リハーサルの日々

いざ本番で慌てることなく、集中して良い演奏をするには、稽古と念入りなリハーサルが大切。10月はさまざまなアンサンブルに加わるので、連日のリハーサルで役割を体に叩き込んでいます。

どのような楽器でも、人々を魅了する演奏をするには、極限までの集中力が必要ですが、エレクトーンは気に留めるべきことがひときわ多く、ちょっとした気の緩みで演奏が大きく崩れるハイリスクな楽器です。

できることなら、感覚のすべてを演奏に注ぎたいところですが、年々集中が難しくなってきました。

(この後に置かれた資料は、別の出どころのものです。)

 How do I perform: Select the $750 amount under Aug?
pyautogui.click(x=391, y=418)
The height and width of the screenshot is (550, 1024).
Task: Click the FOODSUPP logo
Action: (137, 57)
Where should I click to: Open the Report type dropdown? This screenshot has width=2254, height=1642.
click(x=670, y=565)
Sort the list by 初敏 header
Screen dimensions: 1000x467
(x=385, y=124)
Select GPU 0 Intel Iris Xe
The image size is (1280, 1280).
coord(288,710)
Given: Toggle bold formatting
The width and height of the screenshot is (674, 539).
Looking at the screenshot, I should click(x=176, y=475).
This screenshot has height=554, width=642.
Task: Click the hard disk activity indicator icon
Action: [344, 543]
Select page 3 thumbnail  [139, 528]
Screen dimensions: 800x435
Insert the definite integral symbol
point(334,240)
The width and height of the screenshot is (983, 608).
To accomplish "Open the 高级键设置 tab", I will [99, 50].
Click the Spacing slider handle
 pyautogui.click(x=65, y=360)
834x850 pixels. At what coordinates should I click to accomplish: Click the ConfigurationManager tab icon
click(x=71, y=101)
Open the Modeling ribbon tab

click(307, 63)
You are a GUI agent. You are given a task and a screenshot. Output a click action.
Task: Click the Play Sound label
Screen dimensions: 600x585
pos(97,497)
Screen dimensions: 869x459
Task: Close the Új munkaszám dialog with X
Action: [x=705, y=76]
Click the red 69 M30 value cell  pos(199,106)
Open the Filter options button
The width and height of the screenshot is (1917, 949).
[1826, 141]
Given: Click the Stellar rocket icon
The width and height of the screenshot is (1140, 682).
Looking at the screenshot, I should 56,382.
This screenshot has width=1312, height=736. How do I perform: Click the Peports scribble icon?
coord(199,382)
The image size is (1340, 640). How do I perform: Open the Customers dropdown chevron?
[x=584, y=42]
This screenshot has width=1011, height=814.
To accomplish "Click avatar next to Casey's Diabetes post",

それは老化のせいだろうと苦笑されそうですし、完全に否定できないのが哀しいところですが、思うに、私の役割の変化が最も大きな理由だという気がします。

以前はもっとのびのびと音楽を満喫しながら演奏し、その歓びに浸ることができました。しかし、今では自分の感覚のほとんどを外部に向けて使っていて、演奏はほぼ無意識の領域で実行している感じです。

実際、最近の仕事は演奏ではなく、演奏会のまとめ役としての力を買われて声を掛けてもらっているようにも思えます。

演奏会の目的に適うよう方向性を定め、そこに携わる人を鼓舞して動かしながらよい演奏を実現するのは、正気を保つのがやっとなほどキツい仕事ですが、それだけにやり甲斐や手ごたえもあります。

次の週末は、ヴィオリラ演奏家たちとのアンサンブルで参加する名流祭。ヴィオリラ三十数台と四十名以上のアマチュアコーラスとの共演で、私は自分の演奏とともに、指揮者の役割も請け負います。

両手両足が塞がっている中で、どうやったら各パートに的確な指示を出せるか、目下研究中。指揮棒を口でくわえるしかないかもしれませんね。

そして31日は浅草東洋館でのタクト音楽祭。指揮者形態模写の名人で知られる好田タクトさんは、これまでにも実際にオーケストラを相手にするなど、さまざまな経験を持っていますが、第九の第4楽章をソリスト付きで通すのは初のこと。

お客様に安心して笑っていただくには、音楽もきちんとしていなければいけませんので、通常の第九演奏会以上に神経を使います。

ソロコンサートやリサイタルとはひと味もふた味も違うところに興味を持ってくださるのか、予想以上にご来場のお申込みを多数いただき、私が一番驚いておりますが、ご期待に添えるよう、老境に於ける新境地をさらに奥へと踏み入ってまいります。